Prior to this study, scientists had identified resistosomes that formed as pentamers (five units) or hexamers (six units). These complexes typically initiate immune responses by triggering a calcium (Ca2+) influx into the cytoplasm. However, the activation mechanism of the CCG10-NLR clade remained poorly understood. A collaborative team led by Professor Liu Zhiyong of the Institute of Genetics and Developmental Biology has now identified an octameric (eight-unit) resistosome, representing a previously unknown assembly mechanism in plant biology.
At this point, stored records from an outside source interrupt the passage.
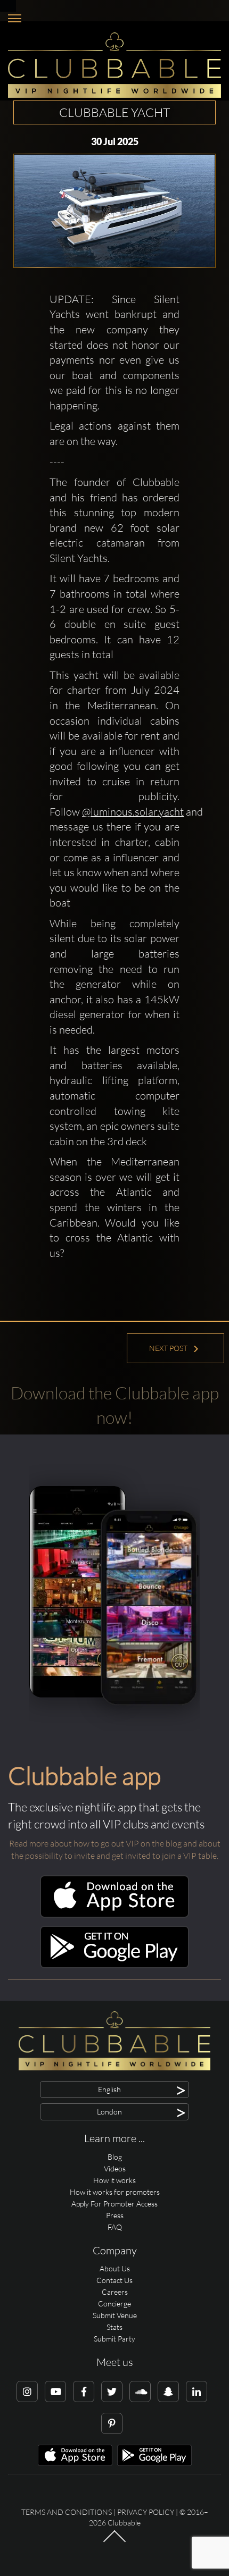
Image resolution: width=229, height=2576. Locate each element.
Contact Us (114, 2280)
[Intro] (114, 2541)
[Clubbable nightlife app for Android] (114, 1965)
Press (115, 2215)
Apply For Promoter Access (114, 2203)
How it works (114, 2180)
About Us (115, 2268)
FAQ (115, 2226)
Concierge (114, 2303)
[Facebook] (83, 2391)
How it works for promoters (115, 2191)
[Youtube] (55, 2391)
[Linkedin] (196, 2391)
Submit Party (114, 2338)
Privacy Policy (145, 2511)
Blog (115, 2156)
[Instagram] (27, 2391)
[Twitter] (111, 2391)
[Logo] (114, 65)
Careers (115, 2291)
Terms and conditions (66, 2511)
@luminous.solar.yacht (133, 811)
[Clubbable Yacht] (114, 211)
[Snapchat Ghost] (168, 2391)
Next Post (169, 1348)
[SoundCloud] (140, 2391)
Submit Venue (115, 2315)
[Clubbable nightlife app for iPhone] (114, 1914)
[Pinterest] (111, 2423)
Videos (115, 2168)
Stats (114, 2326)
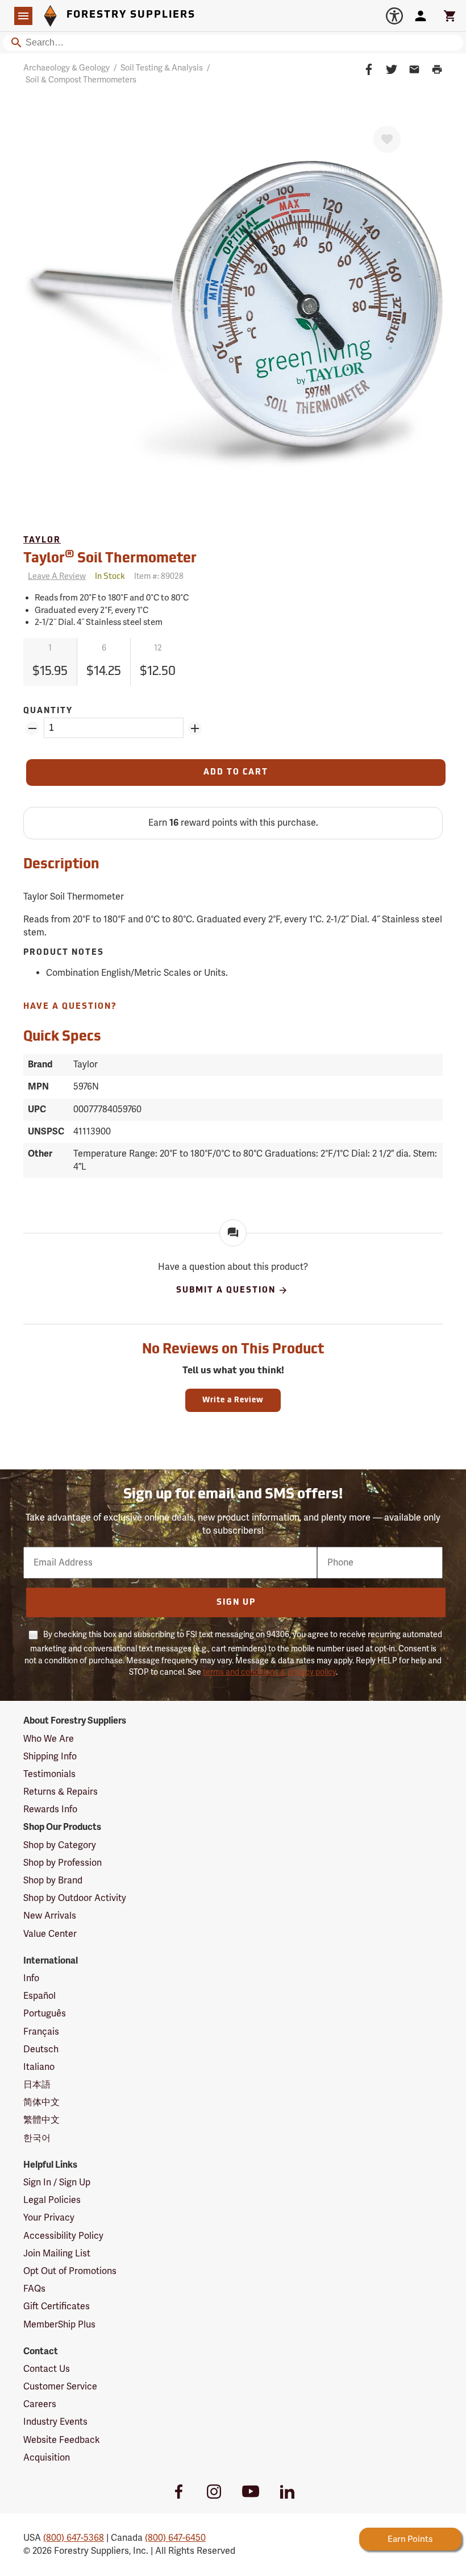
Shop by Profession (62, 1863)
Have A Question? (70, 1007)
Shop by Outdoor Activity (74, 1898)
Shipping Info (50, 1756)
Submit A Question (226, 1290)
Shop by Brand (52, 1880)
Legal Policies (52, 2200)
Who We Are (48, 1739)
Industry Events (55, 2422)
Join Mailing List (56, 2253)
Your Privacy (48, 2217)
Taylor (42, 540)
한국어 (37, 2138)
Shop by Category (59, 1845)
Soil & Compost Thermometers (81, 80)
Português (44, 2013)
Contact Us (46, 2369)
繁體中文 (41, 2120)
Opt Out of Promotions (69, 2271)
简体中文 (41, 2102)
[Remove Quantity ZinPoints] (32, 728)
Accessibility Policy (63, 2236)
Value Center (50, 1934)
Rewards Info (50, 1809)
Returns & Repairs (60, 1792)
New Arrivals (49, 1915)
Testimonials (49, 1774)
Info (31, 1978)
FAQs (34, 2289)
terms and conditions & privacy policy (269, 1672)
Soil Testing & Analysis (161, 68)
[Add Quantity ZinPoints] (195, 728)
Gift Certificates (56, 2306)
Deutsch (41, 2049)
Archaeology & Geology (66, 68)
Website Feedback (61, 2440)
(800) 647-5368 (73, 2538)
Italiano (39, 2067)
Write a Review (233, 1400)
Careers (39, 2404)
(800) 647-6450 (175, 2538)
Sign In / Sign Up (56, 2182)
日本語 (37, 2084)
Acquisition (46, 2457)
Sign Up (236, 1602)
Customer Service (60, 2386)
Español (39, 1996)
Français (41, 2031)
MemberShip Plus (59, 2324)
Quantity (48, 711)
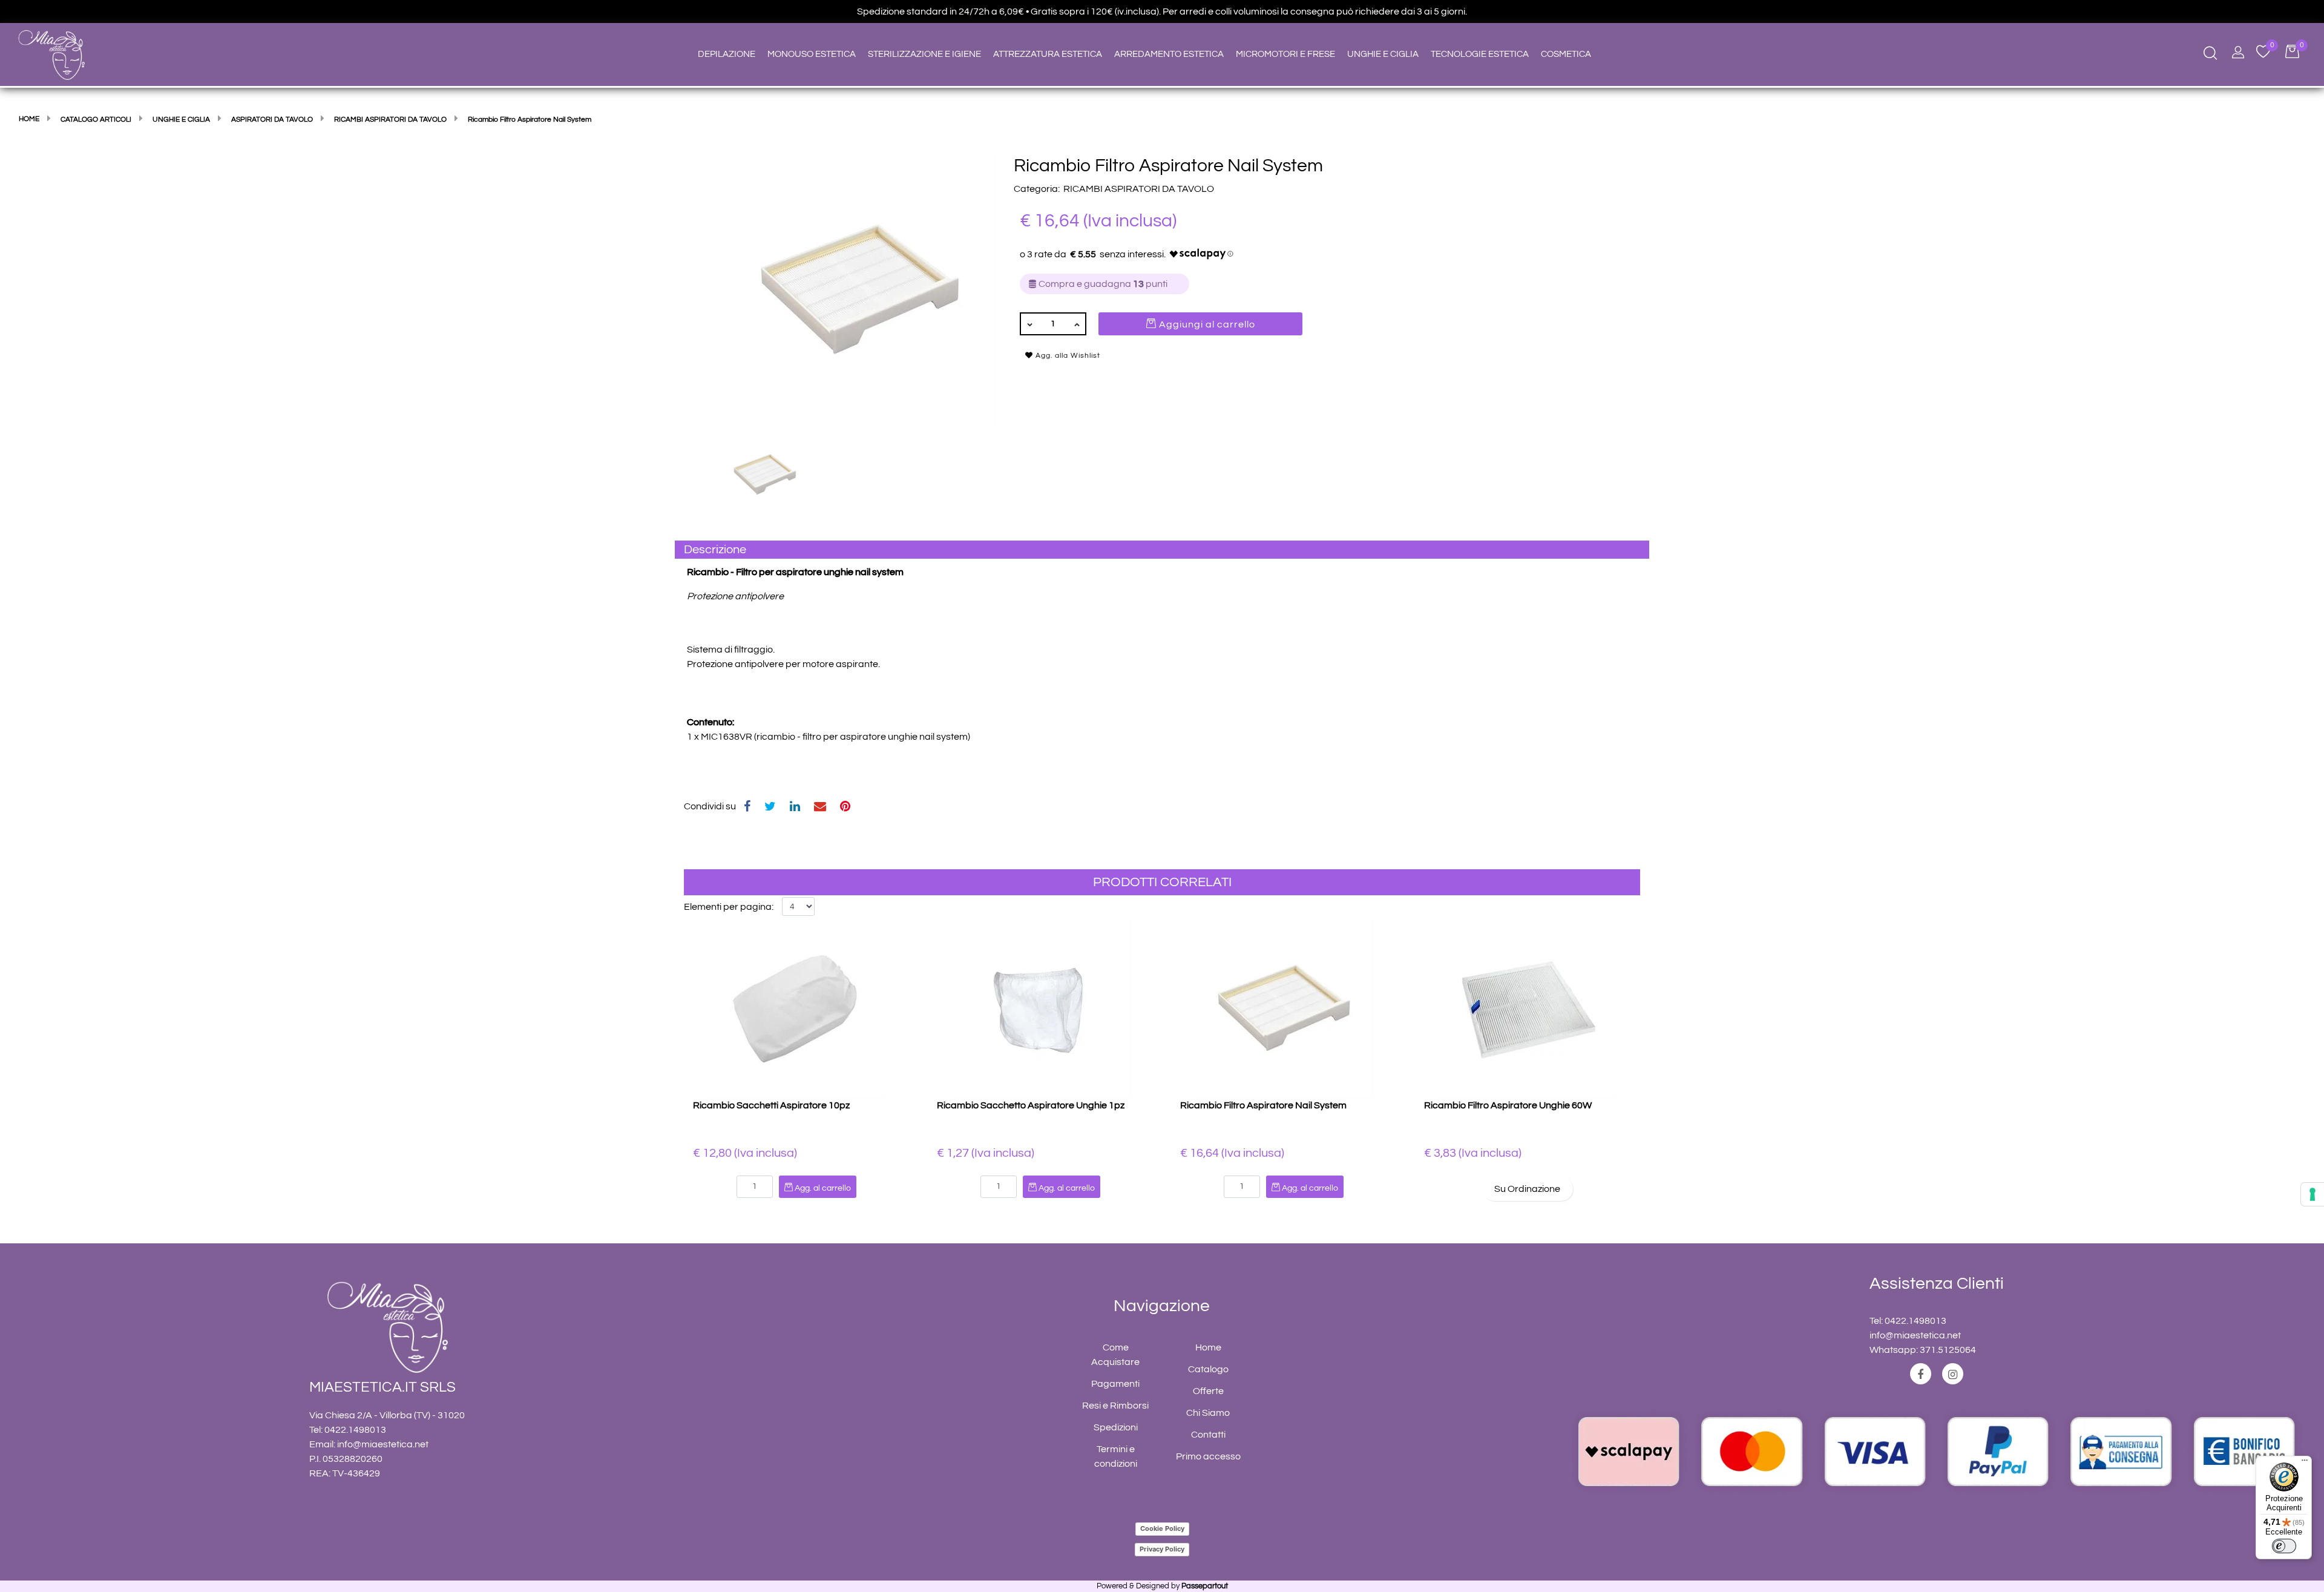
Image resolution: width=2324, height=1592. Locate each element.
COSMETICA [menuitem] (1566, 54)
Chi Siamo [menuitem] (1208, 1413)
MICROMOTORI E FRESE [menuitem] (1285, 54)
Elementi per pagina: (728, 907)
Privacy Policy (1162, 1549)
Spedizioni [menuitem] (1116, 1427)
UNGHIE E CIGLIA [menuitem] (1383, 54)
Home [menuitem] (1208, 1347)
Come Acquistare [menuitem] (1115, 1355)
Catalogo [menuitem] (1208, 1369)
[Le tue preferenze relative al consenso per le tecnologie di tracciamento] (2312, 1194)
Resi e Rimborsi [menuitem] (1115, 1405)
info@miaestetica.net (382, 1444)
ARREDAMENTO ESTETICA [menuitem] (1169, 54)
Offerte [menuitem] (1208, 1391)
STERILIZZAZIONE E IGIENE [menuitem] (924, 54)
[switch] (2284, 1546)
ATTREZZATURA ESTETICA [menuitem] (1047, 54)
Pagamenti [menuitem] (1115, 1384)
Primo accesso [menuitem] (1208, 1456)
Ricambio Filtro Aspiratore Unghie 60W (1508, 1105)
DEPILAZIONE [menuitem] (726, 54)
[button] (859, 290)
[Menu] (2304, 1463)
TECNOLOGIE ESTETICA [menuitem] (1480, 54)
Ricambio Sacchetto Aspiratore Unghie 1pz (1030, 1105)
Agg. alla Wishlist (1066, 356)
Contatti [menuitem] (1208, 1434)
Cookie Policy (1162, 1528)
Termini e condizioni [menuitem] (1115, 1456)
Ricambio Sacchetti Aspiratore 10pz (771, 1105)
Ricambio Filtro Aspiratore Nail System (1263, 1105)
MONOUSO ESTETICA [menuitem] (811, 54)
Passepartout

The Role of the Wheat Autoimmunity 3 Gene

The discovery originated from the study of a specific wheat mutant, "Zhongke 331," which exhibited a spontaneous immune response that hindered its own growth. Through map-based cloning, the researchers identified the Wheat Autoimmunity 3 (WAI3) gene, which encodes a CCG10-NLR protein. A single gain-of-function mutation in this gene's leucine-rich repeat domain caused it to auto-activate, providing a unique opportunity for the team to freeze the protein in its active state and examine its structure using cryo-electron microscopy.